ESRA ALBAYRAK: KEŞKE BÖYLE BİR GÜNE İHTİYAÇ OLMASAYDI
Onur konuğu Esra Albayrak ise zirvede yaptığı konuşmada şunları söyledi: ‘’8 Mart vesilesiyle bir haftadır belki de en çok kadın kelimesini duyuyoruz. Keşke bunu duymak zorunda olmasaydık, keşke böyle bir gün olmak zorunda olmasaydı. Sözcüklere baktığınızda kadın kelimesi belki birkaç satırla anlatılacak bir kelimeyken, hayatı vurduğunuzda kadın kelimesini karşılığı çok katmanlı bir hal alıyor. Katmanlar arasında gezdiğimizde Peygamber efendimizin hemen yanı başındaki dimdik duran bir ticaret erbabı Hz.

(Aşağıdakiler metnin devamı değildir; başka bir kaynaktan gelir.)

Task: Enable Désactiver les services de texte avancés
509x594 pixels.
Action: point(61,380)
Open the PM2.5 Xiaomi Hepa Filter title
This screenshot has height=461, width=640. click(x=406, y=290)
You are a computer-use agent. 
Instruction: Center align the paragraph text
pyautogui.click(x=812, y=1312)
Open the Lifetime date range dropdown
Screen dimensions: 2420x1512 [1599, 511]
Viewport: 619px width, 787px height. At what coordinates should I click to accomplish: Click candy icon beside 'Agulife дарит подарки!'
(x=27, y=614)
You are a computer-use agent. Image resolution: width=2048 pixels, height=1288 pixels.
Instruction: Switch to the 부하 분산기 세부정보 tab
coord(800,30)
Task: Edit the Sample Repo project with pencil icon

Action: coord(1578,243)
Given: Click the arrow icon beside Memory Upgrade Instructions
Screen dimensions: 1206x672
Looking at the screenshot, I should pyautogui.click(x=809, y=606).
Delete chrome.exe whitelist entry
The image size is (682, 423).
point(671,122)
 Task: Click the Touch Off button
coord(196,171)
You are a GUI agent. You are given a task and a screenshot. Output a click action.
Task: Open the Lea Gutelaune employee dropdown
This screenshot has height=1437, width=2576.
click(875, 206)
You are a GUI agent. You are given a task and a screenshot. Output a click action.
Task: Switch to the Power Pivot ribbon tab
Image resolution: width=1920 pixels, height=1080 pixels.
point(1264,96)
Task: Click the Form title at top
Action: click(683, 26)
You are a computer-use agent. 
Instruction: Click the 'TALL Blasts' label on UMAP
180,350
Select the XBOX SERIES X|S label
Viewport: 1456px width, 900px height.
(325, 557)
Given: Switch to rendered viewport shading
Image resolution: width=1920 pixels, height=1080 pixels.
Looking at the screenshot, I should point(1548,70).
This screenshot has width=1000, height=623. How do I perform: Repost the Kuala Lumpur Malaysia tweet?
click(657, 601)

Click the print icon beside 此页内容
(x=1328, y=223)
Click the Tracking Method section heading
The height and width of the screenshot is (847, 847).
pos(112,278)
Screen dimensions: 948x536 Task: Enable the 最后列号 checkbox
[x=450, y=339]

Ayşe, Kuran-ı Kerim’de ismi tek geçen kadın olan, yine iffet örneği Hz. İsa’nın annesi Hz. Meryem, Kurtuluş mücadelemizin cesur kadınları; Nene Hatunlar, Kara Fatmalar, Halide Edipler, 28 Şubat baskılarına dimdik direnen omurgalı kadınlar, Filistin’deki insanlık dramına ses vermek için İsrail tankları altında can veren Rachel Corrie, tüm zorluklara katlanıp engelli çocuklarını eğitimden geri bırakmayan anneler çıkar karşınıza. Sanat, bilim, tıp, hukuk, akademiler yüzlerce binlerce kadınların ayakla izleriyle kaplı. Dünya nüfusunun neredeyse yarısını oluşturan kadınların, insanlık tarihine yaptığı katkılar açık. Ancak dünyadaki olumsuzluklardan en çok etkilenen de maalesef yine kadınlar. Müslüman kadınlar olarak dünyanın kadınları ile ortak meselelerimiz olduğu gibi ayrı bir cenderenin içinde olduğumuz da bir gerçek. Bu cenderenin birkaç ayağı var;
Birincisi İslamafobik söylem ve uygulamalar; ikincisi ise modern dünyanın saygı duyulan bir parçası olabilmek adına mahremiyet gibi kendi değerlerinden ödün vermek, tek tipleşme; üçüncüsü ise din adı altında kadınların ikincilleştiren, dar bir alana hapseden, adalet ve merhametten nasiplenmemiş, geleneksel kültür ve davranışların islamafobik söylemi yeniden beslemesi. Tüm bunlar kadını içinde yaşadığı toplumda zorlu bir varoluş mücadelesine sokmaktadır. Bu konuda İslam dünyasının dürüst bir muhasebeye ihtiyaç duyduğuna inanıyorum. Her kadın hakkı konuşulduğunda ‘’Batı yine bizi kadın üzerinden yine asamble edilecek, Batı bizi yer’’ korkusuyla kalkanlarımızı kaldırmamız gerekiyor. Eleştirilere kulak tıkamak yerine inancımız ve köklü medeniyet tecrübemizi de katarak kadınlara verilen olumlu statüyü yeniden keşfetmek ve ihya etme zamanının geldiğini düşünüyorum. Şundan da eminim, sizler de emin olun, kendi değerlerinden inanan ve ondan güç alan gençler ve nesiller kolay kolay asamble edilmez. Bu topraklar bunun örnekleriyle dolu.’’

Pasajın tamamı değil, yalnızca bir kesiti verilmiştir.